Unless enough of us refuse to work for peanuts (and rather work as locums), nothing will change.
That applies to partnership groups as well as AMCs. However, we all know that partnership groups are the ones paying peanuts to the new hires. So, your message is basically to join AMCs.

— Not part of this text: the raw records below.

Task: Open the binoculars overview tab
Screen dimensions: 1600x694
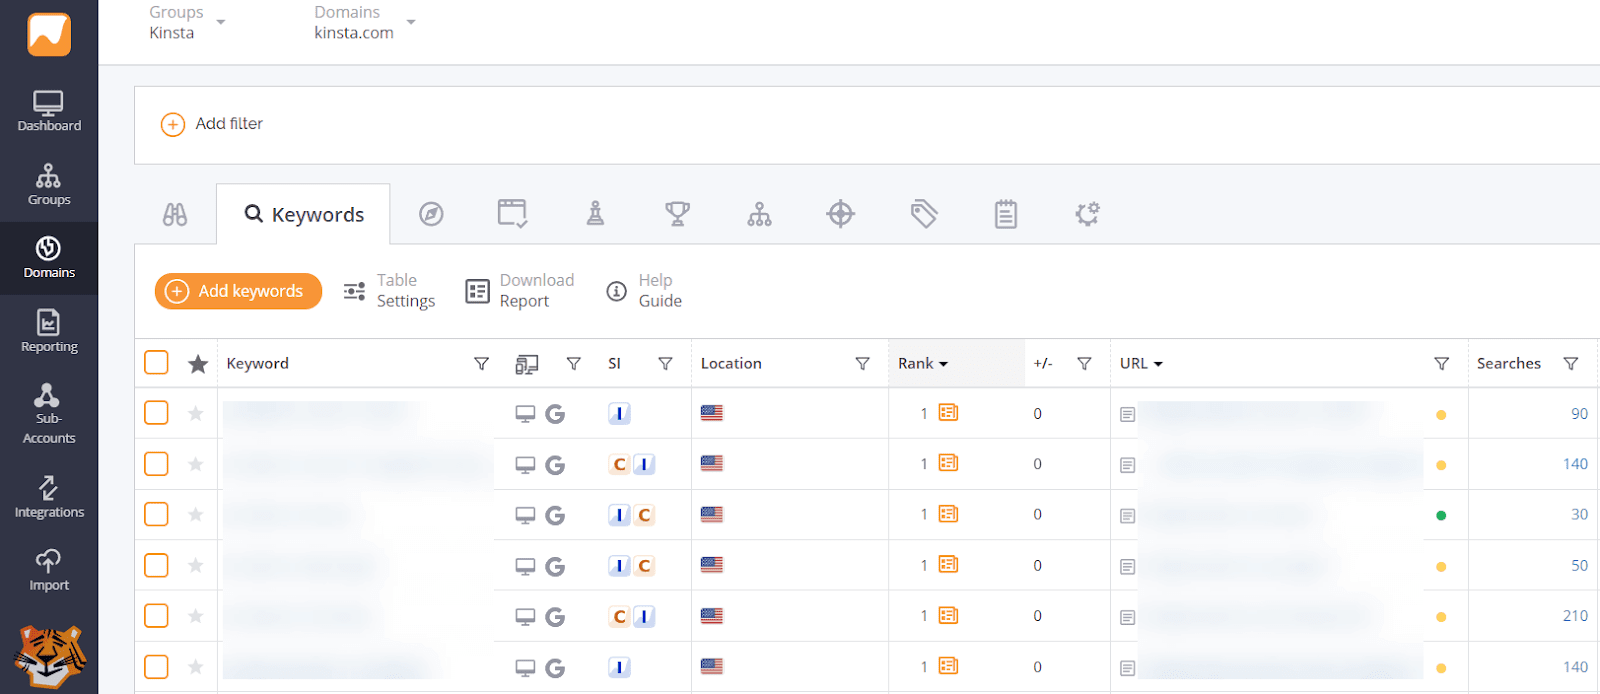Action: coord(175,214)
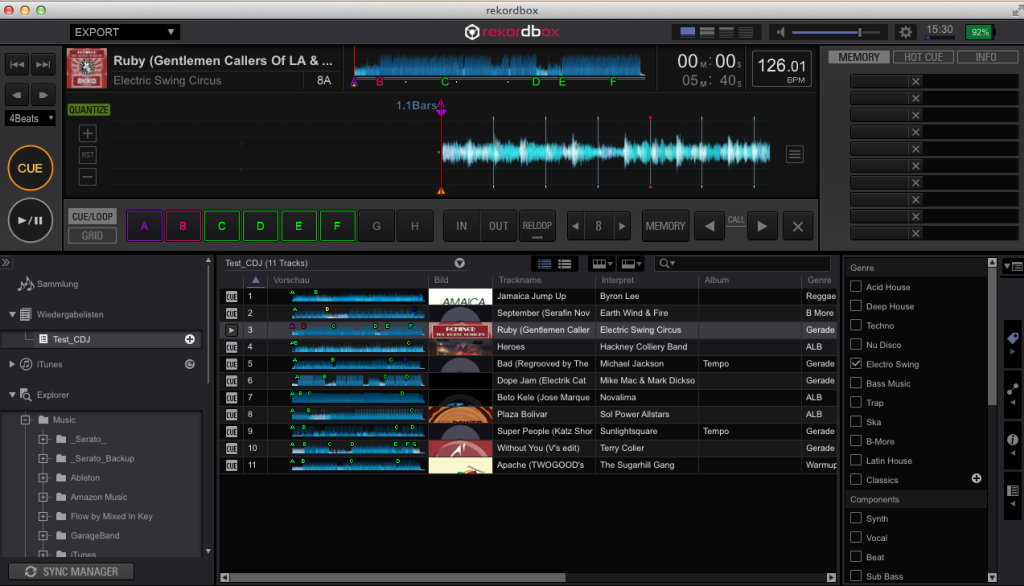The image size is (1024, 586).
Task: Open the SYNC MANAGER
Action: (x=70, y=571)

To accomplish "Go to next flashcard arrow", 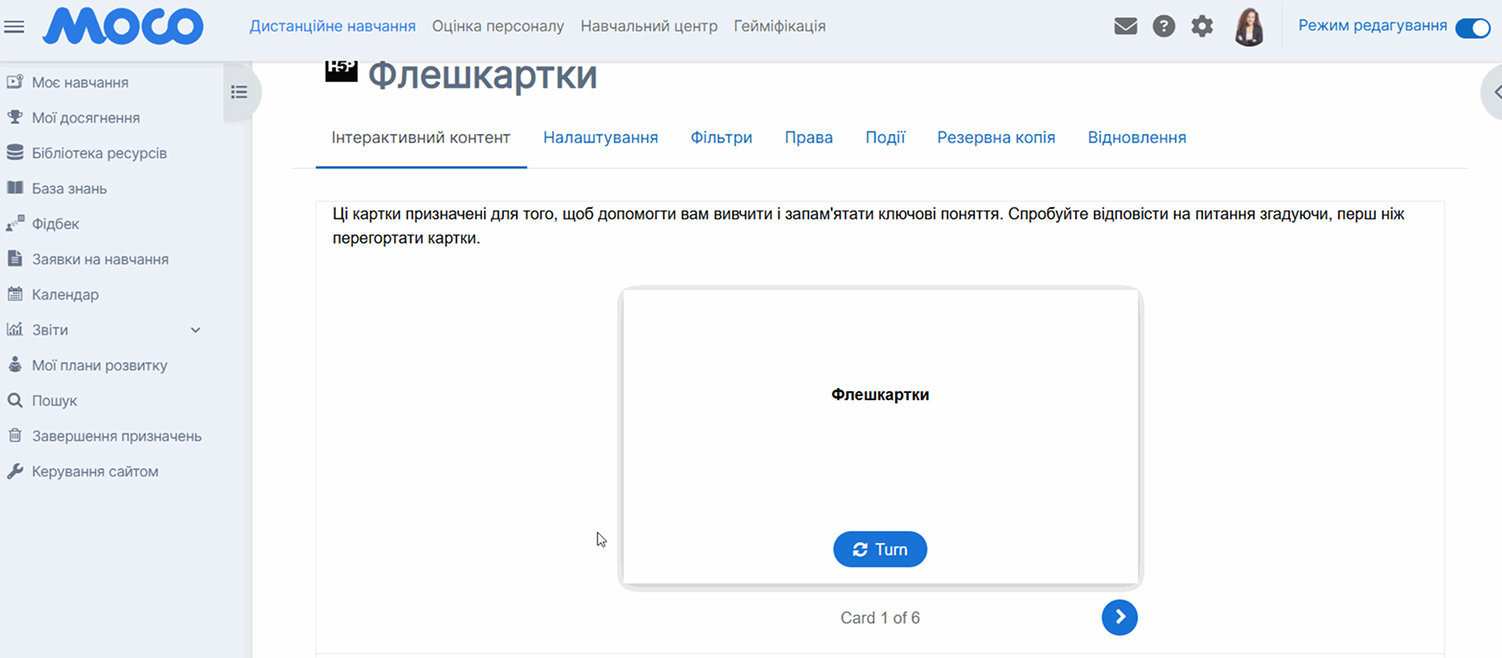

The way you phrased it your implication was that both pay peanuts compared to locums. But whatever dude. I'm on your side. Not interested in getting into a pissing match with you.
 
https://www.google.com/url?sa=t&source=web&cd=2&cad=rja&uact=8&ved=0CCcQFjAB&url=http://www.aaem.org/UserFiles/file/The_Rape_of_Emergency_Medicine.pdf&ei=J9pJU8SPNojNsQS7mIHIBQ&usg=AFQjCNHWcqUu2h10gINf4iQBAtAlxPNGvA&bvm=bv.64542518,d.cWc

Maybe I'm a little late in reading "the rape of emergency medicine", but it is still very relevant to our current situation with the "suits" (AMCs) looking for "scrubs" so that they can "kitchen schedule" and reap tons off of management fees whiling throwing us bones.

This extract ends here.